# Hairy Cobs...keeping those feathers clean!



## tangosmum (11 June 2010)

OMG I have had my hairy traditional barely a week and I am trying to figure out how to deal with the feathers!

He has feathers from above the knee to the floor!  You cant see his hooves.  They are supposed to be white but look yellow.  Please someone give me some tips as to how to keep him looking a little cleaner!  He is in out 20 hours a day and filthy!

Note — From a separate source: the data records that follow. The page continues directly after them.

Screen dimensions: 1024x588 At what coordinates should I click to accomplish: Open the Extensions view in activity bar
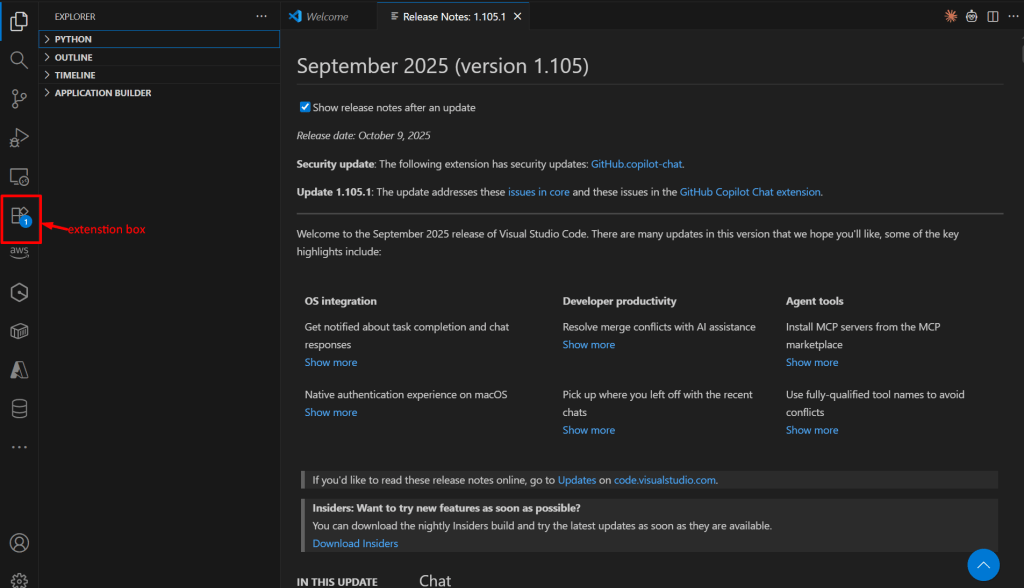tap(19, 215)
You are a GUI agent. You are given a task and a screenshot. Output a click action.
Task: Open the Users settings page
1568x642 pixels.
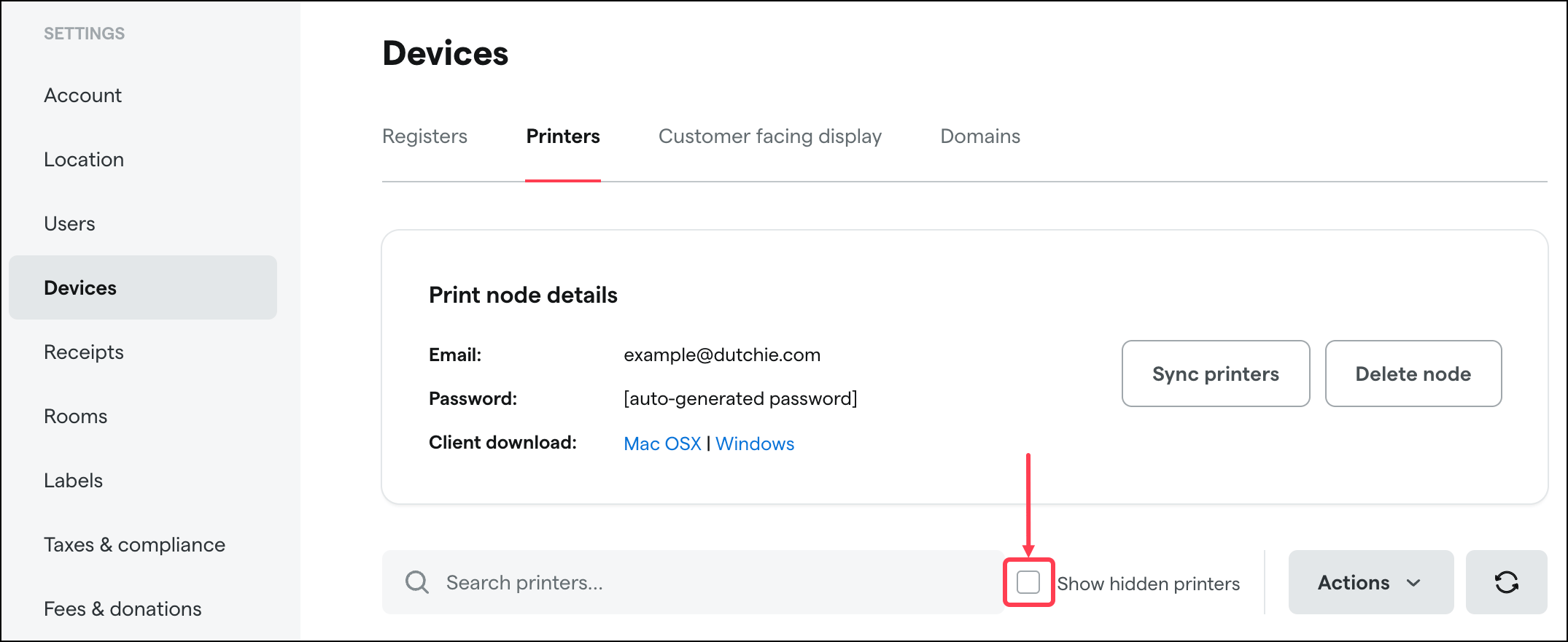coord(69,223)
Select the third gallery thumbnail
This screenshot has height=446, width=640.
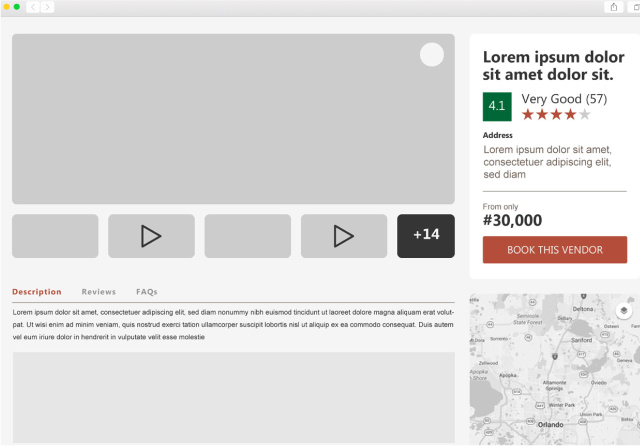(x=247, y=236)
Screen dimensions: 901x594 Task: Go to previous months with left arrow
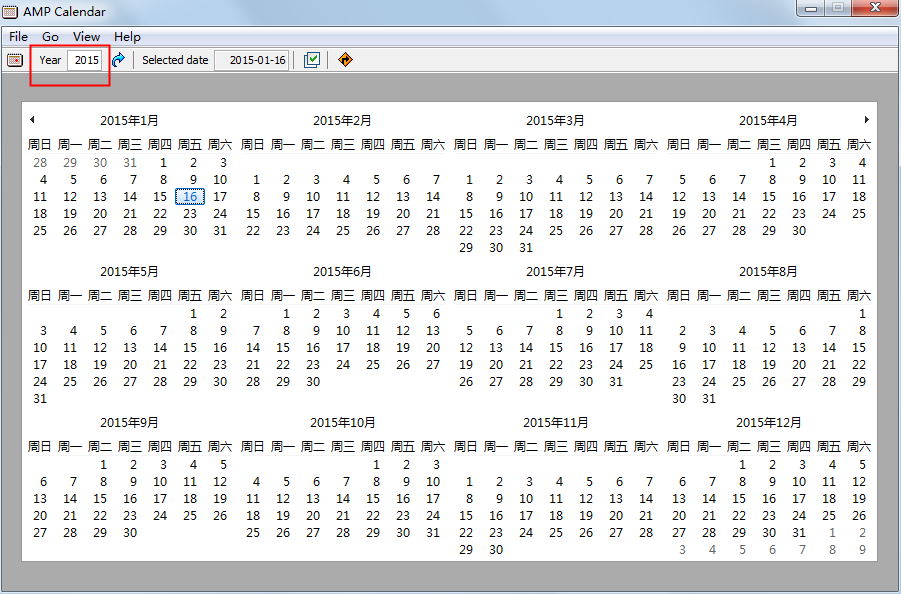coord(32,119)
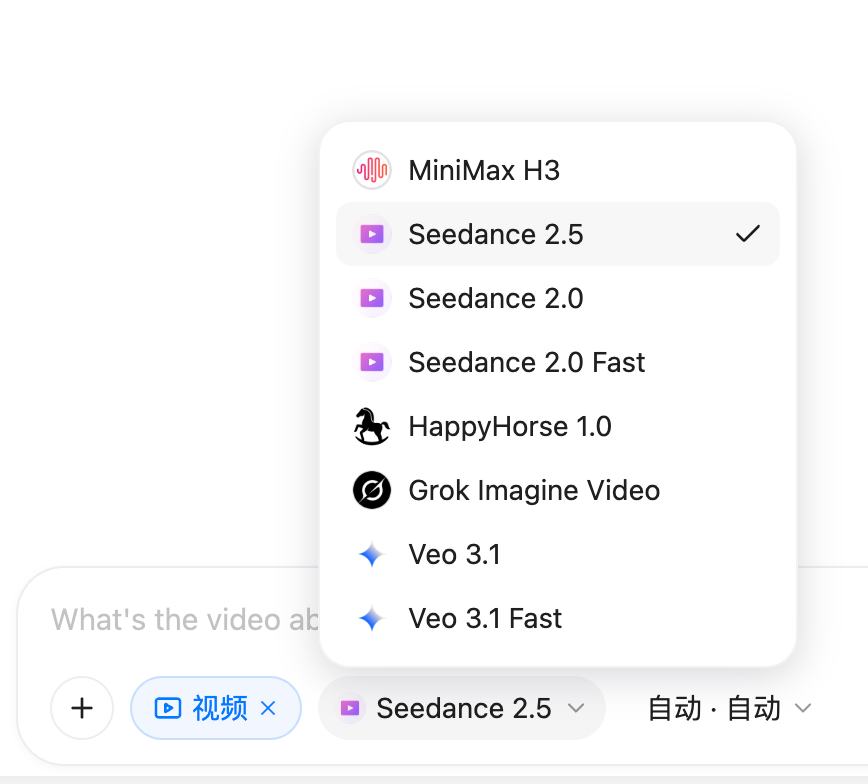Click the plus add attachment button
Image resolution: width=868 pixels, height=784 pixels.
coord(82,708)
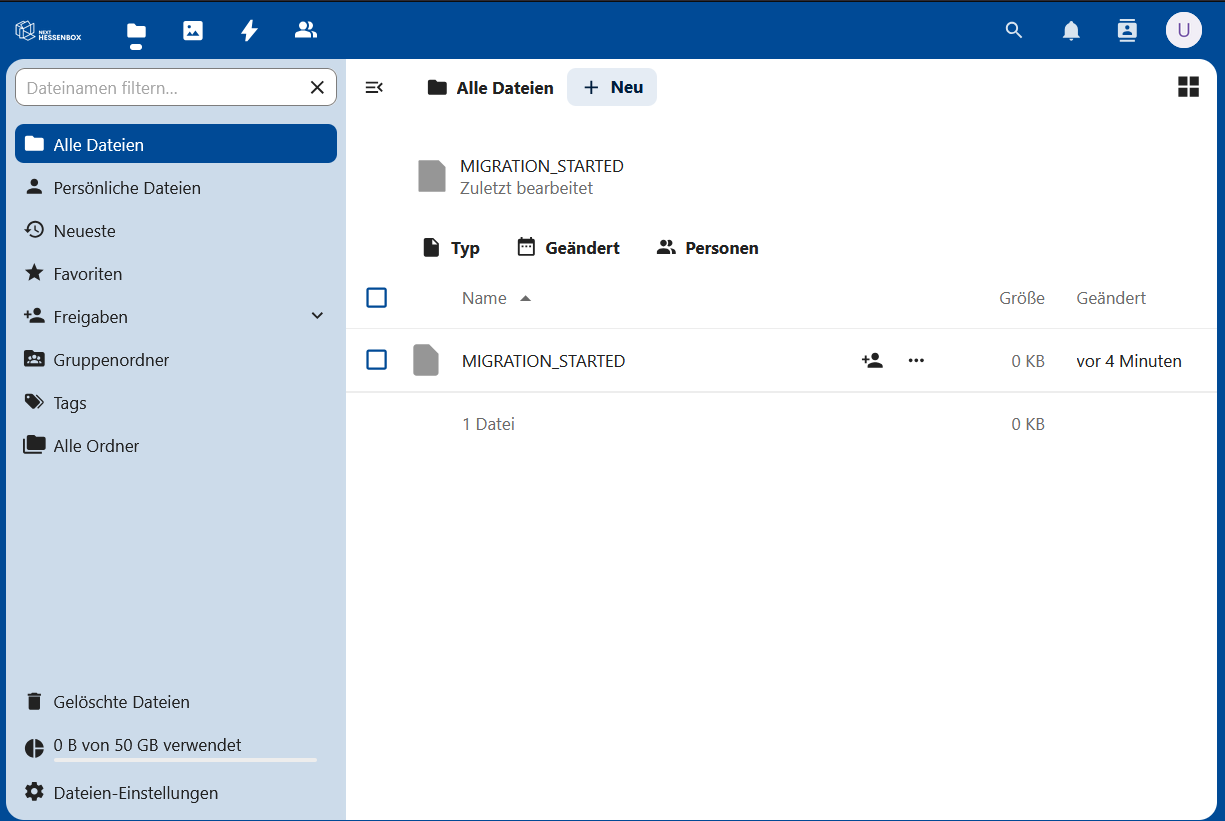1225x821 pixels.
Task: Open the Contacts app icon in top bar
Action: 306,30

I could shampoo them but cant do it too often...anyone else suffering the hairy cob problems I am!


----------



## Hugo (11 June 2010)

Mix cornflour into a thick paste and paint it on.  Then just leave it to dry.  This pulls out the staining and just needs dusting out.  Will take a few applications if they are really yellow.  May need industrial packs though for all that white!!!!


----------



## Crackajack (11 June 2010)

I cant be doing with them on mine so i just clip them off!
But now i know that handy trick might try it!
Thanks 
Let me know how it works tangosmum!


----------



## jakkibag (11 June 2010)

After cornflower application, you could use pig oil and sulpher (google it or search on here for threads) its what the heavy horse showing people use and its v popular with hairy owners now Makes a big difference to managing hairies!


----------



## Splish & Masons mum (11 June 2010)

chop them off - problem solved!
I keep threatening to turn Mason into a show cob if he doesn't stop rolling in the mud like a hippo every time it rains!
It will be worse in the winter! with all the mud he will look like a rastafarian cob, with mud sausages hanging off his feathers!


----------



## Hugo (11 June 2010)

Was also going to suggest pigoil and sulphar but this sometimes can leave a yellow tinge if not mixed correctly.  Very good friend of mine shows heavies and they only use pigoil and sulphar in the winter when not showing.


----------



## tangosmum (11 June 2010)

Thanks for the tips all....Ok. I have just ordered some pig oil and sulphur from Sussex Cobs.  Hope it helps.  Not quite sure how to apply it or where to start!...heres my plan....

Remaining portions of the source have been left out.